8. Hubspot ‘The Growth Show’

Lessons:

  • ‘Creative’ can be a deliciously long series that helps solve problems. If you’re basically a content marketing platform, it makes a lot of sense that your creative should also be content.
  • It can also be putting your customers front and centre, letting their creativity shine through and enabling you to bask in the warm glow of their humbling successes.
  • Like training a toddler, sometimes you need to do the thing you’re doing for longer than you think you need to. There are a lot of eps. of the growth show and they get better and better.
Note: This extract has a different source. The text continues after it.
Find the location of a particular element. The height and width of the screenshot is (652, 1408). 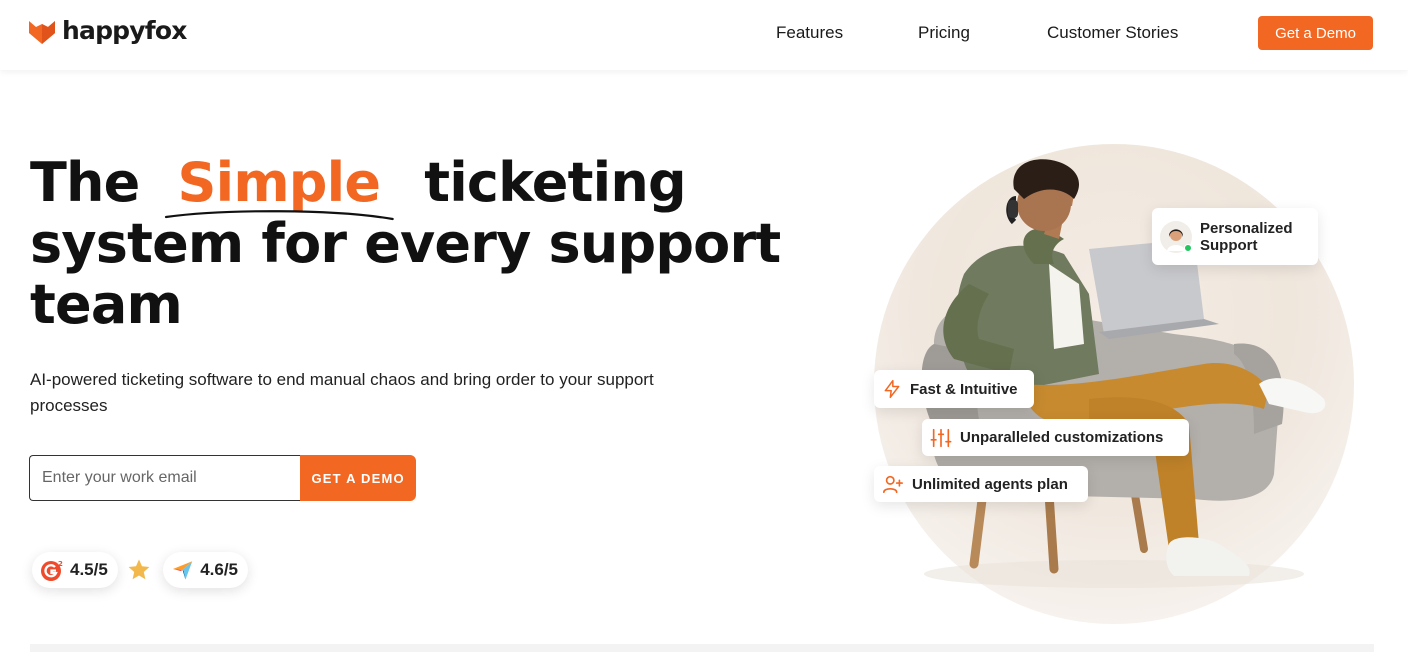

title-word-the: The is located at coordinates (85, 182).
9. Dropbox ‘Work in progress’

Lessons:

  • Whaaaat? A blog that’s positioned as ‘killer creative’? Well, yes. It is such a good encapsulation of what Dropbox does, and how customers use the service.
  • Work in Progress is a fantastic bit of naming. Naming of brand assets can really make a difference.
  • Like Hubspot, celebrating the creativity and ingenuity of others (i.e. your customers) can be a great way to position your own org as creatively minded.

10. Cisco ‘Cyber Threat Response’ comic book

Lessons:

  • Hey! Marshall McLuhan was onto something! The medium is the message! If you want to target a niche audience (i.e. cyber sec geeks) think about what formats they might favour.
  • Playing with format can’t just be a gimmick – the messaging and execution really have to stack up. And CTR does.
  • People will read things that are interesting. Sometimes the content isn’t too long, it’s too boring.